### Instructions to follow:
Your answer should be the records below, repeated exactly as they stand.

### Provided data:
╔══

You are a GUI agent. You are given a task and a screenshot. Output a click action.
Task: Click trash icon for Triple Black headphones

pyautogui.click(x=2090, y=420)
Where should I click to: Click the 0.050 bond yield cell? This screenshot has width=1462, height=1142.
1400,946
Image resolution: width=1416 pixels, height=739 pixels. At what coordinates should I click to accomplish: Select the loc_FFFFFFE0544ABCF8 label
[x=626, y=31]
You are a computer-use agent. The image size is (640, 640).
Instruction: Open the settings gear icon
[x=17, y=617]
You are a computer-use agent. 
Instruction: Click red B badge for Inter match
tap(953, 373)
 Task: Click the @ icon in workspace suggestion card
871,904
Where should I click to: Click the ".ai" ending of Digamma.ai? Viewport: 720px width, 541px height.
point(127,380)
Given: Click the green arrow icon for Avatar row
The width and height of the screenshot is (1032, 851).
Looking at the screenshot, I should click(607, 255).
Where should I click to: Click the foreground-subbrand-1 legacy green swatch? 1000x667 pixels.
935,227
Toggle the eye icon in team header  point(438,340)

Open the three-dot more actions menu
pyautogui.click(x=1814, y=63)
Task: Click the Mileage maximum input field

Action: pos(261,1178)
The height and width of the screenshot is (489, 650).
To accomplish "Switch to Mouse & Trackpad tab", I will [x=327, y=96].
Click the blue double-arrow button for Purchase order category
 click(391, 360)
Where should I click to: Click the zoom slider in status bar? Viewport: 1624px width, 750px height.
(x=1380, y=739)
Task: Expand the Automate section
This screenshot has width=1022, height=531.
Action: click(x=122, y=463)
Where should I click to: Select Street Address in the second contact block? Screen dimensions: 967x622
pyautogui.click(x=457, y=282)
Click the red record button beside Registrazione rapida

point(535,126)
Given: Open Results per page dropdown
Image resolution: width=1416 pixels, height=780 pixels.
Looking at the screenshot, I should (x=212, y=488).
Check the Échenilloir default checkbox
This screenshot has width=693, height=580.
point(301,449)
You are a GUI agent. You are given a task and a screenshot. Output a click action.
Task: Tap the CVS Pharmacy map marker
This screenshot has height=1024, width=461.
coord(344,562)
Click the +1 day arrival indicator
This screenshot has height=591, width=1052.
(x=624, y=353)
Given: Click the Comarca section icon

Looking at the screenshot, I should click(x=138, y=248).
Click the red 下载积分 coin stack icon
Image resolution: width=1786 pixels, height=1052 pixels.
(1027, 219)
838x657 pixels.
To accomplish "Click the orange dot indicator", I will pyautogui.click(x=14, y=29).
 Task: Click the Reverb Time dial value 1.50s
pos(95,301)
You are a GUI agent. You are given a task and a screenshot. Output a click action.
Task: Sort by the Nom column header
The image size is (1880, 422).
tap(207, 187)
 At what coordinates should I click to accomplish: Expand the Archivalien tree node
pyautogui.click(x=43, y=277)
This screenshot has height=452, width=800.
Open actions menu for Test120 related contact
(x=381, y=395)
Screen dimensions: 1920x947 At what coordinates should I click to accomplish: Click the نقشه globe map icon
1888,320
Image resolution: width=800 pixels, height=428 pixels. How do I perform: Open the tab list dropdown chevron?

╚══

### Written reply:
You are a GUI agent. You are given a task and a screenshot. Output a click action.
Task: Click trash icon for Triple Black headphones

pyautogui.click(x=2090, y=420)
Where should I click to: Click the 0.050 bond yield cell? This screenshot has width=1462, height=1142.
1400,946
Image resolution: width=1416 pixels, height=739 pixels. At what coordinates should I click to accomplish: Select the loc_FFFFFFE0544ABCF8 label
[x=626, y=31]
You are a computer-use agent. The image size is (640, 640).
Instruction: Open the settings gear icon
[x=17, y=617]
You are a computer-use agent. 
Instruction: Click red B badge for Inter match
tap(953, 373)
 Task: Click the @ icon in workspace suggestion card
871,904
Where should I click to: Click the ".ai" ending of Digamma.ai? Viewport: 720px width, 541px height.
point(127,380)
Given: Click the green arrow icon for Avatar row
The width and height of the screenshot is (1032, 851).
Looking at the screenshot, I should click(607, 255).
Where should I click to: Click the foreground-subbrand-1 legacy green swatch? 1000x667 pixels.
935,227
Toggle the eye icon in team header  point(438,340)

Open the three-dot more actions menu
pyautogui.click(x=1814, y=63)
Task: Click the Mileage maximum input field

Action: pos(261,1178)
The height and width of the screenshot is (489, 650).
To accomplish "Switch to Mouse & Trackpad tab", I will [x=327, y=96].
Click the blue double-arrow button for Purchase order category
 click(391, 360)
Where should I click to: Click the zoom slider in status bar? Viewport: 1624px width, 750px height.
(x=1380, y=739)
Task: Expand the Automate section
This screenshot has width=1022, height=531.
Action: click(x=122, y=463)
Where should I click to: Select Street Address in the second contact block? Screen dimensions: 967x622
pyautogui.click(x=457, y=282)
Click the red record button beside Registrazione rapida

point(535,126)
Given: Open Results per page dropdown
Image resolution: width=1416 pixels, height=780 pixels.
Looking at the screenshot, I should (x=212, y=488).
Check the Échenilloir default checkbox
This screenshot has width=693, height=580.
point(301,449)
You are a GUI agent. You are given a task and a screenshot. Output a click action.
Task: Tap the CVS Pharmacy map marker
This screenshot has height=1024, width=461.
coord(344,562)
Click the +1 day arrival indicator
This screenshot has height=591, width=1052.
(x=624, y=353)
Given: Click the Comarca section icon

Looking at the screenshot, I should click(x=138, y=248).
Click the red 下载积分 coin stack icon
Image resolution: width=1786 pixels, height=1052 pixels.
(1027, 219)
838x657 pixels.
To accomplish "Click the orange dot indicator", I will pyautogui.click(x=14, y=29).
 Task: Click the Reverb Time dial value 1.50s
pos(95,301)
You are a GUI agent. You are given a task and a screenshot. Output a click action.
Task: Sort by the Nom column header
The image size is (1880, 422).
tap(207, 187)
 At what coordinates should I click to accomplish: Expand the Archivalien tree node
pyautogui.click(x=43, y=277)
This screenshot has height=452, width=800.
Open actions menu for Test120 related contact
(x=381, y=395)
Screen dimensions: 1920x947 At what coordinates should I click to accomplish: Click the نقشه globe map icon
1888,320
Image resolution: width=800 pixels, height=428 pixels. How do I perform: Open the tab list dropdown chevron?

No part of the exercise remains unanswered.